After editing the file, restart the TUI.
## Tool Naming
Discovered MCP tools are exposed to the model as:
- `mcp_<server>_<tool>`
Example: a server named `git` with a tool named `status` becomes `mcp_git_status`.
## Resource and Prompt Helpers
The CLI also exposes helper tools when MCP is enabled:
- `list_mcp_resources` (optional `server` filter)
- `list_mcp_resource_templates` (optional `server` filter)
- `mcp_read_resource` / `read_mcp_resource` (aliases)
- `mcp_get_prompt`
## Minimal Example
```json
{
"timeouts": {
"connect_timeout": 10,
"execute_timeout": 60,
"read_timeout": 120
},
"servers": {
"example": {
"command": "node",
"args": ["./path/to/your-mcp-server.js"],
"env": {},
"disabled": false
}
}
}
```
You can also use `mcpServers` instead of `servers` for compatibility with other clients.
## Running DeepSeek as an MCP Server
You can register your local DeepSeek binary as an MCP server so other DeepSeek sessions (or any MCP client) can call its tools.
### Quick Setup
```bash
deepseek mcp add-self
```
This resolves the current binary path, generates a config entry that runs `deepseek serve --mcp`, and writes it to your MCP config file. The default server name is `deepseek`.
Options:
- `--name <NAME>` — custom server name (default: `deepseek`)
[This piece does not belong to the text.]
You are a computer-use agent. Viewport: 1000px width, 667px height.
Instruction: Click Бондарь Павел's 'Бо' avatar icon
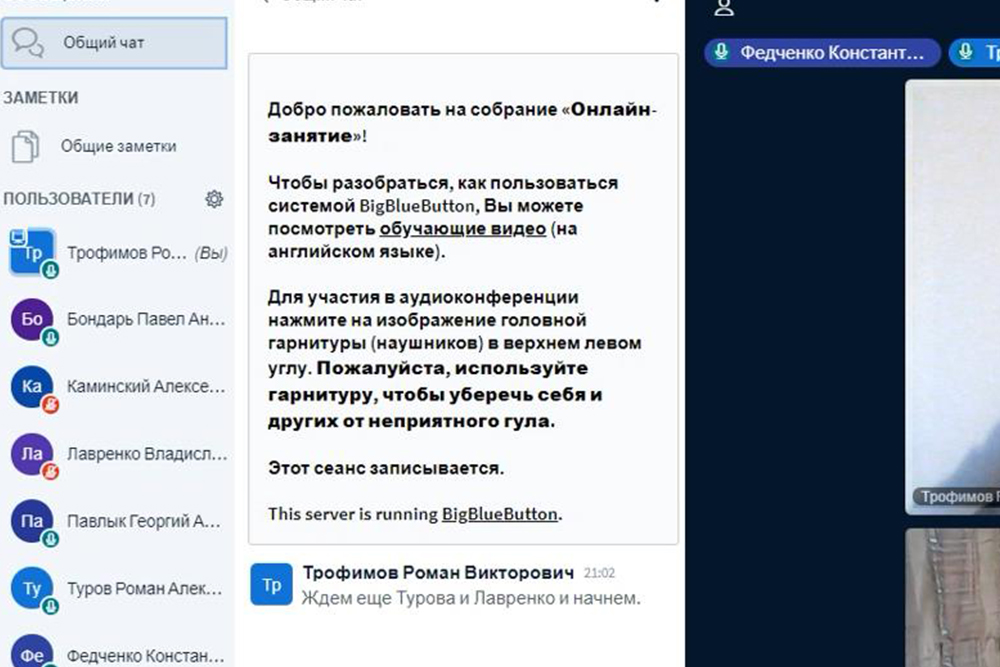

- `--workspace <PATH>` — workspace directory for the server
### Manual Config
Equivalent manual entry in `~/.deepseek/mcp.json`:
```json
{
"servers": {
"deepseek": {
"command": "/path/to/deepseek",
"args": ["serve", "--mcp"],
"env": {}
}
}
}
```
Either the `deepseek` or `deepseek-tui` binary works — both support `serve --mcp`. Use whichever is on your `PATH` (run `which deepseek` or `which deepseek-tui` to find the full path). The `mcp add-self` command automatically resolves the correct binary.
### Prerequisites
- The binary referenced in `command` must exist and be executable.
- The MCP server runs as a child process via stdio — no network ports required.
- Each MCP client session spawns its own server process.
### Tool Naming
Tools from a self-hosted DeepSeek server follow the standard naming convention:
- `mcp_deepseek_<tool>` (if the server is named `deepseek`)
For example, the `shell` tool becomes `mcp_deepseek_shell`.
### MCP Server vs HTTP/SSE API
| | `deepseek serve --mcp` | `deepseek serve --http` |
|---|---|---|
| **Protocol** | MCP stdio | HTTP/SSE JSON-RPC |
| **Use case** | Tool server for MCP clients | Runtime API for apps |
| **Config** | `~/.deepseek/mcp.json` entry | Direct URL connection |
| **Lifecycle** | Spawned per client session | Long-running daemon |
Use `mcp add-self` when you want DeepSeek tools available to other MCP clients. Use `serve --http` when building applications that consume the API directly.
### Verification
After adding, test the connection:
```bash
deepseek mcp validate
deepseek mcp tools deepseek
```
## Server Fields
Per-server settings:
- `command` (string, required)
- `args` (array of strings, optional)
- `env` (object, optional)
- `connect_timeout`, `execute_timeout`, `read_timeout` (seconds, optional)
- `disabled` (bool, optional)
- `enabled` (bool, optional, default `true`)
- `required` (bool, optional): startup/connect validation fails if this server cannot initialize.
- `enabled_tools` (array, optional): allowlist of tool names for this server.
- `disabled_tools` (array, optional): denylist applied after `enabled_tools`.
## Safety Notes
MCP tools now flow through the same tool-approval framework as built-in tools. Read-only MCP helpers (resource/prompt listing and reads) can run without prompts in suggestive approval modes, while side-effectful MCP tools require approval.
You should still only configure MCP servers you trust, and treat MCP server configuration as equivalent to running code on your machine.
## Troubleshooting
- Run `deepseek doctor` to confirm the MCP config path it resolved and whether it exists.
- If the MCP config is missing, run `deepseek mcp init --force` to regenerate it.
- If tools dont appear, verify the server command works from your shell and that the server supports MCP `tools/list`.